Saturday, July 5, 2008

The 5 "D's" to Help Stop Smoking

Drink water or fruit juice to help flush the nicotine out of your system.

Deep Breathe from your abdomen. Avoid shallow breathing. Lie on the floor with a piece of paper on your navel, trying to lift the paper by using your breath. Breathe deeply through your nose, exhaling through your mouth.

Do something else. Get your mind off the cigarette. Keep your hands busy. Engage in substitute activities.
~ Play a musical instrument
~ Play computer games, game boy
~ Doodle or sketch
~ Read a book or magazine
~ Start a new hobby
~ Do a crossword puzzle
~ Knit, crochet, needlepoint
~ Do house or yard work
~ Clean out the closets
~ Give yourself a manicure or pedicure
~ Shampoo the dog
~ Chew on a straw, cinnamon stick, toothpick, clove, gum
~ Brush your teeth
~ Take a shower or slash cold water on your face.
~ Balance your checkbook
~ Surf the Internet
~ Try eating unshelled, unsalted sunflower seeds. Eat one at a time
~ Exercise
~ Go for a brisk walk.
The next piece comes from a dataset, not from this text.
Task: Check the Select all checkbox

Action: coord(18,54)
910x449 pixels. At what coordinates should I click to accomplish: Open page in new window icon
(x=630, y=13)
If you cannot walk outside, walk the interior of a mall.
~ Ride a bike
~ Go for a swim
~ Lift weights
~ Climb a flight of stairs instead of using the elevator
~ Stretch, touch your toes, do jumping jacks
~ Park a block or two away from your destination and walk

Delay ~ Wait it out, a craving will often fade and disappear in a few minutes
~ Count to 300
~ Say to yourself, “I'll think of cigarettes in 5 minutes”, then go do something else
~ Talk yourself out of it, tell yourself “This craving isn’t going to last, it is only temporary”.
~ Remember the craving will go away whether or not you smoke.
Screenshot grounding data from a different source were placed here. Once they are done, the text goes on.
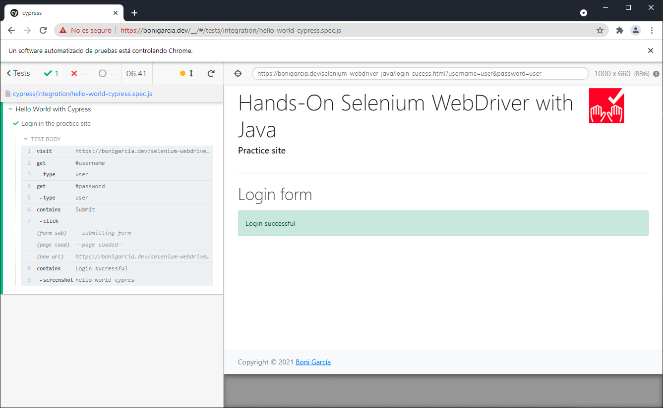Click the Cypress app URL field
The width and height of the screenshot is (663, 408).
click(x=420, y=74)
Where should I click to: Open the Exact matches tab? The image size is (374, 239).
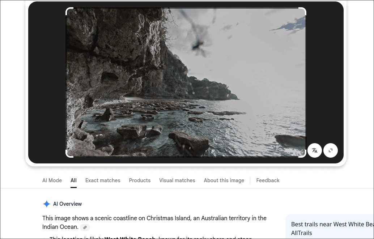pos(103,180)
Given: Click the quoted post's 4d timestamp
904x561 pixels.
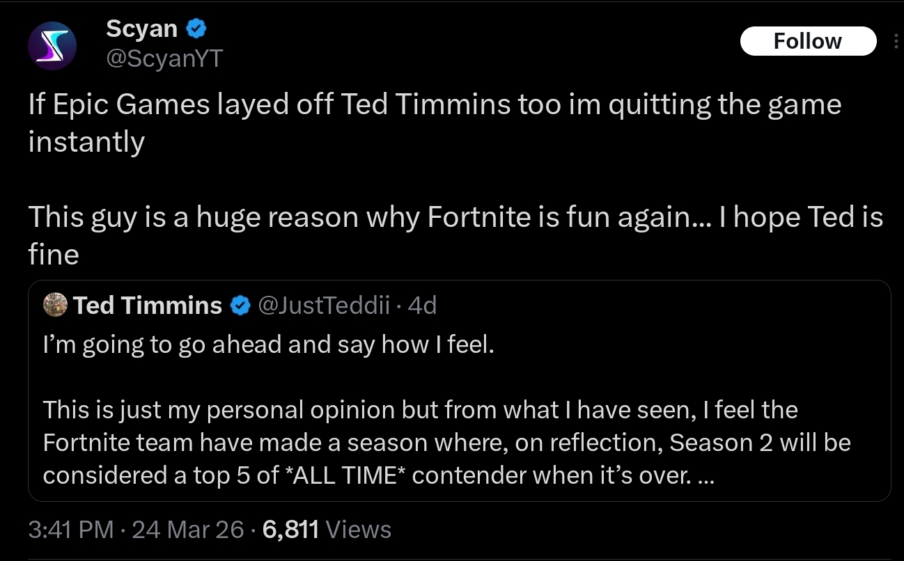Looking at the screenshot, I should point(422,306).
Discuss with a friend ~ Call a non-smoking support person
~ Go to a nicotine anonymous meeting
~ Your best support may be someone that has kept you at a distance because you smoke, seek
out others who are going through the quitting process now, or have successful quit in the past
~ Avoid people who will tempt you to return to smoking

Friday, July 4, 2008

Smoking: A Major Cause of Impotency

Here is a well researched article about the connection between of smoking and impotence--another good reason to quit.
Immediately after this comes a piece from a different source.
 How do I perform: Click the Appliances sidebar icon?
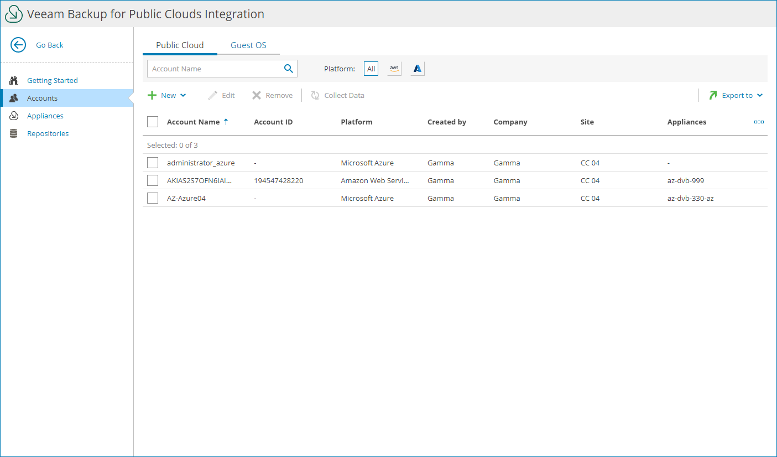click(x=14, y=116)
http://aledbul.blogspot.com/2008/07/tobacco-education-emphasizing-impotence.html

Thursday, July 3, 2008

Smokers Fool Themselves into Thinking that Smoking isn't Harmful

Most smokers have an optimist bias that even if they acknowledge the harmful effects from smoking--It's not going to happen to them. They go to their doctor and he listens to the smokers lungs and says, "Your lungs sound fine." What the smoker hears is that he can smoke with immunity, no harm has been done. But no one who smokes is healthy, listening to the lungs through a stethoscope may detect pneumonia but is worthless when looking for lung cancer. The one number one killer is heart disease and The death of Tim Russert shows that heart disease can be difficult to detect. Gaining freedom from Kid Nicotine is the best advice before he blindsides the smoker and knocks him out.

Tuesday, July 1, 2008

Genes may Influence Quitting

Here is an interesting article in the Washington Post that states in a recent research project, different genes were identified that may make it easier to decide to use Nicotine Replacement Products or Zyban or Chantix. It seems different gene pattern respond differently. The take away message is that if you tried one product and you weren't able to quit, Blame it on your genes and try, try again. There is no failure to quit until you stop trying. If one method doesn't work, try something else until you find the right combination of medication, behavioral modification and support for you to be successful.